(Stored entries)
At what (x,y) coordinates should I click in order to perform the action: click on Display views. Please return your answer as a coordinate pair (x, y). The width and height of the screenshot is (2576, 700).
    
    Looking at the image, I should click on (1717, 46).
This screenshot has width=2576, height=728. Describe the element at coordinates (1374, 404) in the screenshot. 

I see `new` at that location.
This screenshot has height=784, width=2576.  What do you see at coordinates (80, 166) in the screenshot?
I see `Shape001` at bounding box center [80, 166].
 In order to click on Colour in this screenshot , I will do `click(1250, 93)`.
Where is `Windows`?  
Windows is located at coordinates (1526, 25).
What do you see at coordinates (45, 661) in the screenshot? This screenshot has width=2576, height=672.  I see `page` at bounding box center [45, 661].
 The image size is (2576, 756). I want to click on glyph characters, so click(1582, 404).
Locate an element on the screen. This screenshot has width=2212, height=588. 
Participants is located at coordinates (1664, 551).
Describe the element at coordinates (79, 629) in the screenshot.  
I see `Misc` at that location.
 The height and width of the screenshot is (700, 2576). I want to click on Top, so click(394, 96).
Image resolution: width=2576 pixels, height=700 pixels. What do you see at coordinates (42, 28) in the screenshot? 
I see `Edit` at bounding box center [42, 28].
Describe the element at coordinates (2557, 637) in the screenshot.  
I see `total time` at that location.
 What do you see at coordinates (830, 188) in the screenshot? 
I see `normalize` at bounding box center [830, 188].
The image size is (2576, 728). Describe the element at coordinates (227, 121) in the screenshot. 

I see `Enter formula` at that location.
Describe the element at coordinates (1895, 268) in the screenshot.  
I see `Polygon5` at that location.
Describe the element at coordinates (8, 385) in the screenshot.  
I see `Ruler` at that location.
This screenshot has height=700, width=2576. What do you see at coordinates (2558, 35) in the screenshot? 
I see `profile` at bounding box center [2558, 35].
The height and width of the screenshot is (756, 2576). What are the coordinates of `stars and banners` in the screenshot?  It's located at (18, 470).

• _What the exercise asks_: Convert every line of the rows above into a JSON array of strings, one string per line, and drop the blank lines.

• _Expected answer_:
[
  "At what (x,y) coordinates should I click in order to perform the action: click on Display views. Please return your answer as a coordinate pair (x, y). The width and height of the screenshot is (2576, 700).",
  "    Looking at the image, I should click on (1717, 46).",
  "This screenshot has width=2576, height=728. Describe the element at coordinates (1374, 404) in the screenshot. ",
  "I see `new` at that location.",
  "This screenshot has height=784, width=2576.  What do you see at coordinates (80, 166) in the screenshot?",
  "I see `Shape001` at bounding box center [80, 166].",
  " In order to click on Colour in this screenshot , I will do `click(1250, 93)`.",
  "Where is `Windows`?  ",
  "Windows is located at coordinates (1526, 25).",
  "What do you see at coordinates (45, 661) in the screenshot? This screenshot has width=2576, height=672.  I see `page` at bounding box center [45, 661].",
  " The image size is (2576, 756). I want to click on glyph characters, so click(1582, 404).",
  "Locate an element on the screen. This screenshot has width=2212, height=588. ",
  "Participants is located at coordinates (1664, 551).",
  "Describe the element at coordinates (79, 629) in the screenshot.  ",
  "I see `Misc` at that location.",
  " The height and width of the screenshot is (700, 2576). I want to click on Top, so click(394, 96).",
  "Image resolution: width=2576 pixels, height=700 pixels. What do you see at coordinates (42, 28) in the screenshot? ",
  "I see `Edit` at bounding box center [42, 28].",
  "Describe the element at coordinates (2557, 637) in the screenshot.  ",
  "I see `total time` at that location.",
  " What do you see at coordinates (830, 188) in the screenshot? ",
  "I see `normalize` at bounding box center [830, 188].",
  "The image size is (2576, 728). Describe the element at coordinates (227, 121) in the screenshot. ",
  "I see `Enter formula` at that location.",
  "Describe the element at coordinates (1895, 268) in the screenshot.  ",
  "I see `Polygon5` at that location.",
  "Describe the element at coordinates (8, 385) in the screenshot.  ",
  "I see `Ruler` at that location.",
  "This screenshot has height=700, width=2576. What do you see at coordinates (2558, 35) in the screenshot? ",
  "I see `profile` at bounding box center [2558, 35].",
  "The height and width of the screenshot is (756, 2576). What are the coordinates of `stars and banners` in the screenshot?  It's located at (18, 470)."
]